O que o senhor gostaria de destacar em relação ao TEA e ao desempenho do XY Diagnose em abordagens rotineiras?
O TEA genético é 100% dependente de alterações nos genes. E no TEA multifatorial, a genética também desempenha um papel importante. Por isso, os testes genéticos são fundamentais na investigação do transtorno e devem ser indicados por profissionais habilitados, pois são exames complexos e muitas vezes de custo elevado.
O laboratório XY Diagnose tem papel essencial nesse cenário por meio da realização desses testes, que são imprescindíveis não apenas nos 30% dos casos em que o TEA é de origem genética, mas também nos casos multifatoriais, nos quais a ciência vem avançando na identificação de genes de predisposição ao TEA.
Conhecer esses genes é um grande avanço da medicina, e isso só é possível por meio da análise genética. A importância do trabalho realizado pelo laboratório XY se confirma na própria natureza do transtorno.

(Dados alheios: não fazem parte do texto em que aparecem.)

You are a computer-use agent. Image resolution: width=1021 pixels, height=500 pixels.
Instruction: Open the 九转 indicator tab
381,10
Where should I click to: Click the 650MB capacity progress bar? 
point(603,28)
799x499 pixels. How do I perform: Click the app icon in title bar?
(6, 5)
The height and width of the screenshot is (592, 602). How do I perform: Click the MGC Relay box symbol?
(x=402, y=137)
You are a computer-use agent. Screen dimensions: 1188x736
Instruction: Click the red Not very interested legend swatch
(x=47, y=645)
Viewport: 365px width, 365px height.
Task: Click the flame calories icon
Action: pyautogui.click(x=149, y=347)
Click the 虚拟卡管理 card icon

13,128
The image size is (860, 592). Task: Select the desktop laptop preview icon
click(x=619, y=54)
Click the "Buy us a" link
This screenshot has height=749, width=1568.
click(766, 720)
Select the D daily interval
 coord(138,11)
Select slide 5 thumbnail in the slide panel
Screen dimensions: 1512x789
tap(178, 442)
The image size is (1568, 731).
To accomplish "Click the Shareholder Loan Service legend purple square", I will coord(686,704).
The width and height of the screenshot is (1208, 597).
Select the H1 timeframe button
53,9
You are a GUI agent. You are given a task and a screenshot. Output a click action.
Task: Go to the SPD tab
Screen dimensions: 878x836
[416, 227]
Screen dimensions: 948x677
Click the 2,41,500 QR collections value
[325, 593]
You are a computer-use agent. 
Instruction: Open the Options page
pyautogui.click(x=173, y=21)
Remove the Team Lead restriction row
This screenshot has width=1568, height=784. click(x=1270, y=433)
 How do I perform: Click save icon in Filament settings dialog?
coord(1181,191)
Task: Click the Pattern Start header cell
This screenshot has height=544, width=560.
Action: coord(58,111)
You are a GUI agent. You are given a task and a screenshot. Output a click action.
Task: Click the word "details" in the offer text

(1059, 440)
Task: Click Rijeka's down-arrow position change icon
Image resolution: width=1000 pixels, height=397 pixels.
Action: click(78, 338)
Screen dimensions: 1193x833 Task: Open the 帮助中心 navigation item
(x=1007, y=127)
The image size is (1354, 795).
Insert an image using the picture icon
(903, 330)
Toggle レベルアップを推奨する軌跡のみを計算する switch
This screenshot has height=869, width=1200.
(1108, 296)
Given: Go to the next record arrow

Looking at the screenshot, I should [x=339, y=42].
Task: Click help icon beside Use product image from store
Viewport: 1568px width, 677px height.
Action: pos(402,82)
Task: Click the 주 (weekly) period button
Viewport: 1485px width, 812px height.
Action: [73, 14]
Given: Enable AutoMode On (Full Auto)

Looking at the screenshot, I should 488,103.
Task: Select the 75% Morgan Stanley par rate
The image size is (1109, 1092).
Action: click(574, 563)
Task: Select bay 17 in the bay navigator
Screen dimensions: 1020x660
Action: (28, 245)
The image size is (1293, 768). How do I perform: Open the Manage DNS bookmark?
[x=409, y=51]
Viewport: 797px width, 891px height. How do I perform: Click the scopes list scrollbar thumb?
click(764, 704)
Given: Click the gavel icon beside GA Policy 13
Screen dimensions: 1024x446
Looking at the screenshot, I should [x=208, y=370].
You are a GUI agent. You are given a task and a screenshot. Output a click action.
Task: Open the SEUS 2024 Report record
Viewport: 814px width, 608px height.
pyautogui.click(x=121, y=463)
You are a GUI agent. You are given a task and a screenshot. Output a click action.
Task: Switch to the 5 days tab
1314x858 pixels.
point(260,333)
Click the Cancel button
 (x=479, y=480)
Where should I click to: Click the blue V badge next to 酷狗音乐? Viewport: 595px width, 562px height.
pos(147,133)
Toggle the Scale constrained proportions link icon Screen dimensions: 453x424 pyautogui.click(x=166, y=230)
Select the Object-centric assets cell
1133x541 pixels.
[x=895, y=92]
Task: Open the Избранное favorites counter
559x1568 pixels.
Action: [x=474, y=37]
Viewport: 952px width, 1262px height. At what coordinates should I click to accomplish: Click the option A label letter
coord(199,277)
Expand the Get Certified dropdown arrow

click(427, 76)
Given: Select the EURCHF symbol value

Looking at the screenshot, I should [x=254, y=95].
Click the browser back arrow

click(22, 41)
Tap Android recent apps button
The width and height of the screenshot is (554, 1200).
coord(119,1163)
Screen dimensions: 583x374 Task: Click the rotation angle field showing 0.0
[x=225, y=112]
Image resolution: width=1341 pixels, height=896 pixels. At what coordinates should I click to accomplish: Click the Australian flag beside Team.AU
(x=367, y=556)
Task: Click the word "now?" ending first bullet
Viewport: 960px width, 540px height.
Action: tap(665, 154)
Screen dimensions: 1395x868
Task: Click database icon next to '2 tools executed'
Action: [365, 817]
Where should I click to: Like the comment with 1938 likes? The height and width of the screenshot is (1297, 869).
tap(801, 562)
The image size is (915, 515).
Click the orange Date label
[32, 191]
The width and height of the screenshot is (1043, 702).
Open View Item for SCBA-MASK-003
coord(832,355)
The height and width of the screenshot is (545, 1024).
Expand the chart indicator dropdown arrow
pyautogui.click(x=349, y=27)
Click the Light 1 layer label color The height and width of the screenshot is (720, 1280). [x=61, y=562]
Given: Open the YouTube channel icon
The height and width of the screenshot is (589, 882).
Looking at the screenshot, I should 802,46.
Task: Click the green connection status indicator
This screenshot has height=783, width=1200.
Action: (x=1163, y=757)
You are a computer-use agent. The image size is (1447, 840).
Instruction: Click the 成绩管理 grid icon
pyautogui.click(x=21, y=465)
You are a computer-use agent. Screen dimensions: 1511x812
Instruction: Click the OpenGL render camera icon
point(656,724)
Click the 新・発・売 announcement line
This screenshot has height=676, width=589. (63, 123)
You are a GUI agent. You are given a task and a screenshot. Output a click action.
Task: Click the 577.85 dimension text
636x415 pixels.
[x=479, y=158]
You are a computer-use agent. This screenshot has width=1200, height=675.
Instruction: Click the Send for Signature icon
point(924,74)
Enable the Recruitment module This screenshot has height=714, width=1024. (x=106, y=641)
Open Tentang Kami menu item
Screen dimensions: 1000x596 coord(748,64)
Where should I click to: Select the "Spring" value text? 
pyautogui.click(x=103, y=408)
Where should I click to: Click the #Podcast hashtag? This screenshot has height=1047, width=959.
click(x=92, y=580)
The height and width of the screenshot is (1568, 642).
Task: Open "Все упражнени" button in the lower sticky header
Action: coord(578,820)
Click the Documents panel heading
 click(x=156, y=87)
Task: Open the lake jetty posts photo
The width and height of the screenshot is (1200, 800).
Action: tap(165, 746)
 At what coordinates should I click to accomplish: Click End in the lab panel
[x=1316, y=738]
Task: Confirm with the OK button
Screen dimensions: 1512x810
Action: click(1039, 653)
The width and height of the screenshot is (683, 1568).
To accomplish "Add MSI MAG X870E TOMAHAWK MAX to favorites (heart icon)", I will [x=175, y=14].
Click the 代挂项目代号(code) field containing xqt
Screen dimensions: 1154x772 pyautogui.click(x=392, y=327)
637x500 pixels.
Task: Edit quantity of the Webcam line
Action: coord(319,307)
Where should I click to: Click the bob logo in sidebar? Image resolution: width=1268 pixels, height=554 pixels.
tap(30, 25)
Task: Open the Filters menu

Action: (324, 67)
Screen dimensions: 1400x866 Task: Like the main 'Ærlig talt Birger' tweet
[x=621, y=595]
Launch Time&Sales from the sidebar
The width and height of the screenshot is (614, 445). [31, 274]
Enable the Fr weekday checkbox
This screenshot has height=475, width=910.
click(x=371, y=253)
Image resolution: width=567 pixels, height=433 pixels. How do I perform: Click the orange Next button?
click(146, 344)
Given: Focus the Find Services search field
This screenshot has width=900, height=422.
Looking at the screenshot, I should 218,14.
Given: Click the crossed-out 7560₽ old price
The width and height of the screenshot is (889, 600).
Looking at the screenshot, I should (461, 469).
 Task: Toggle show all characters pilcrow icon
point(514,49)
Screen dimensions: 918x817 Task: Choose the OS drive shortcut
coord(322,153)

Qual sua avaliação sobre o II Simpósio de Genética promovido pelo XY Diagnose em 2025?
A expectativa foi enorme, e acredito que a cidade de Campos e sua comunidade médica estavam também muito entusiasmadas. O evento foi espetacular e trouxe grandes contribuições para a medicina local. Participei com duas palestras, sendo uma delas dedicada aos aspectos genéticos do TEA e à investigação diagnóstica em crianças com suspeita do transtorno.
Foi uma oportunidade para discutir quais exames devem ser realizados, quando estão indicados e qual a importância de identificar o fator genético associado ao TEA. Reforço que é essencial sensibilizar os médicos para a relevância dos aspectos genéticos do transtorno.
Nos casos em que há comprometimento do crescimento, da morfologia e comorbidades como deficiência intelectual, o TEA é predominantemente genético. Já quando há crescimento e exame físico normais e ausência de comorbidades, estamos diante do TEA multifatorial. Por isso, é vital que os profissionais de saúde estejam capacitados para diferenciar esses perfis e conduzir corretamente o diagnóstico.
O que o senhor considera indispensável mencionar sobre o TEA?
Outro ponto importante a ser destacado é que, devido ao aumento da prevalência do TEA, surgem questões relacionadas ao acolhimento, à assistência, ao acompanhamento e ao tratamento dessas crianças. Os serviços de saúde pública precisam estar preparados para atender essa demanda, e infelizmente sabemos que ainda há muitas carências nesse sentido.
É fundamental iniciar o mais cedo possível as terapias de reabilitação multidisciplinar, que incluem fisioterapia, fonoaudiologia, psicopedagogia, psicologia, terapia ocupacional, entre outras. O tratamento mais eficaz hoje é justamente o início precoce dessas terapias.
Além disso, é necessário aprofundar as pesquisas sobre os fatores ambientais que possam estar contribuindo para o aumento da prevalência do TEA. Identificar e evitar esses fatores podem ser essencial para a prevenção de novos casos.